#### Work task
Write out again only the lines between the one with "Task: Go home via the house icon" and the end of the records below, both ends counted, and don't include the pictures.

Saved data entries
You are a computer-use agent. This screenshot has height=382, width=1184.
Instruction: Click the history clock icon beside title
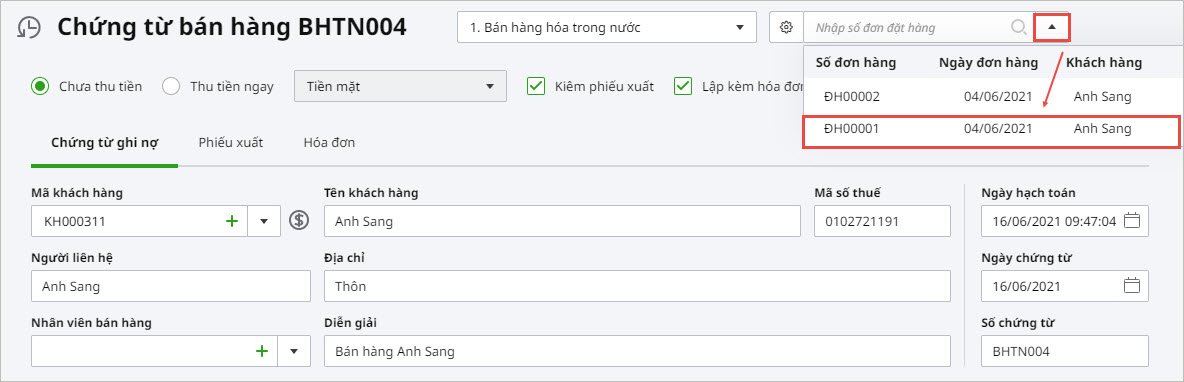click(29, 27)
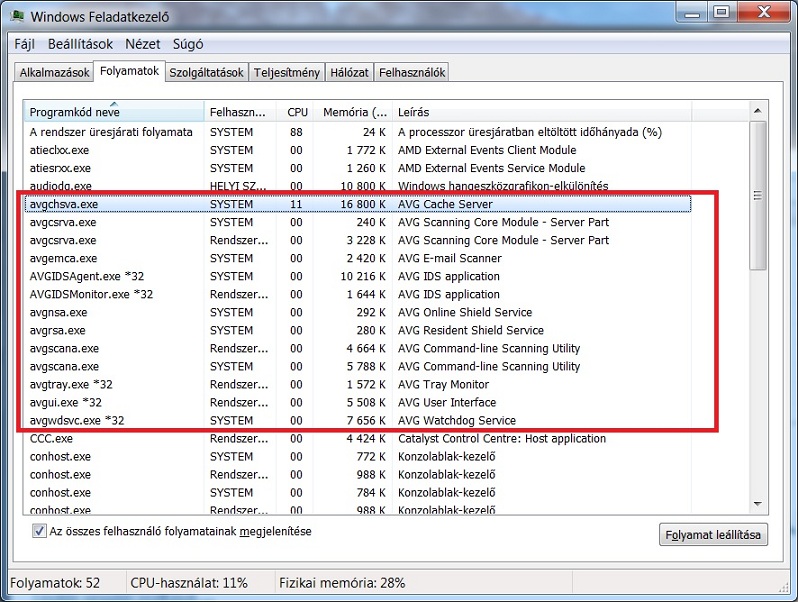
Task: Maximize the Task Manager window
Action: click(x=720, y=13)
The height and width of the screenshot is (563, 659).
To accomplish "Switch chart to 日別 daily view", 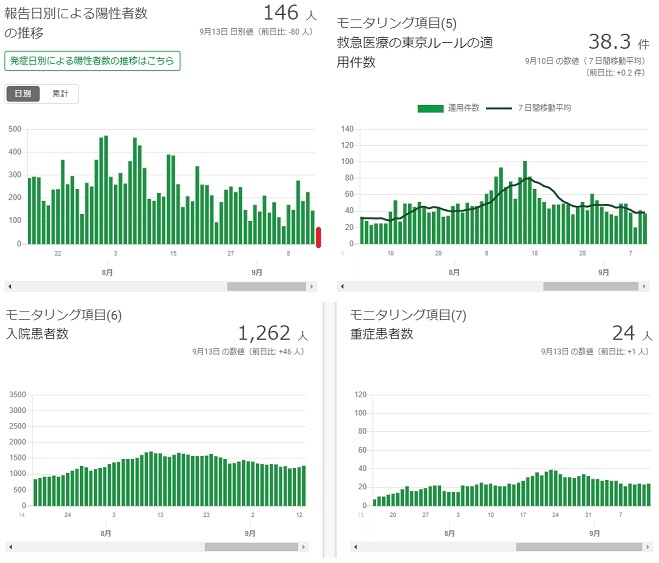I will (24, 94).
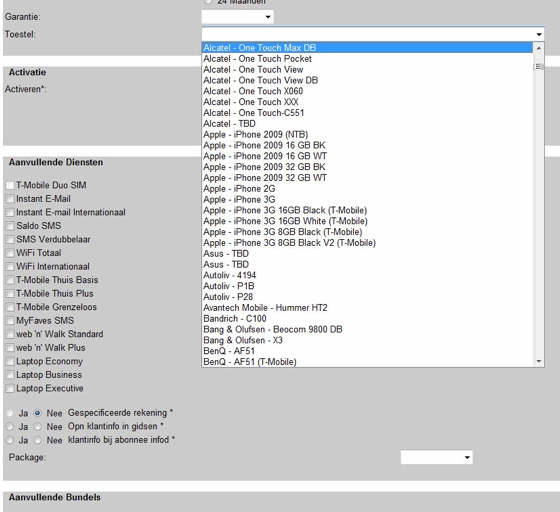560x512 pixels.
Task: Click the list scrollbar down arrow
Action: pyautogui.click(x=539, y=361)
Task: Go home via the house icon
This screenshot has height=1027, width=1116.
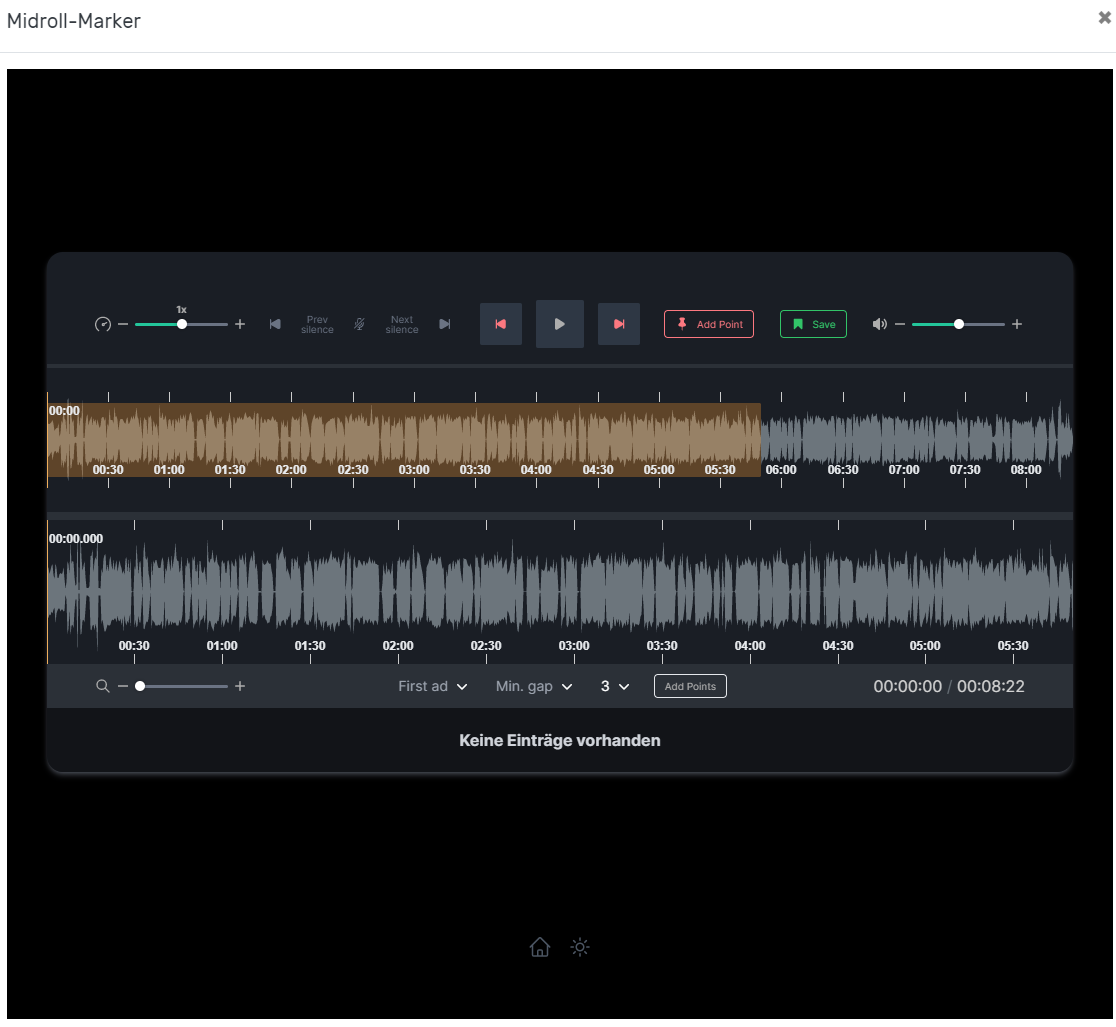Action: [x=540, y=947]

#### Solution for this task
Task: Go home via the house icon
This screenshot has height=1027, width=1116.
Action: [x=540, y=947]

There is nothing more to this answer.